### Material supplied
======

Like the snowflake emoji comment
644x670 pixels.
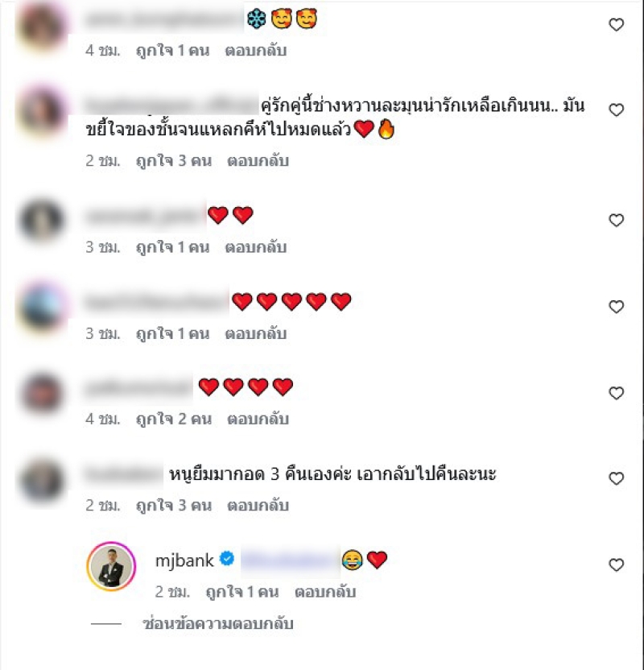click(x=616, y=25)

======

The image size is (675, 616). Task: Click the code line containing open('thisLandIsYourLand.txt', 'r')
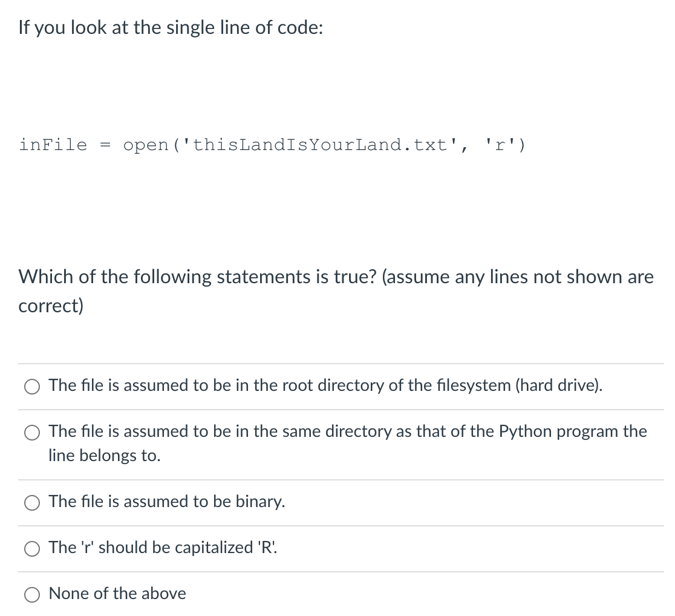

======

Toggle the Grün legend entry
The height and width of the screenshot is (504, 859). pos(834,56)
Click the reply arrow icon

======

As listed above, the lines from the line with "Toggle the Grün legend entry" to the line with "Click the reply arrow icon" are to be echoed exactly, with both ends included and nothing added.

### Expected output
Toggle the Grün legend entry
The height and width of the screenshot is (504, 859). pos(834,56)
Click the reply arrow icon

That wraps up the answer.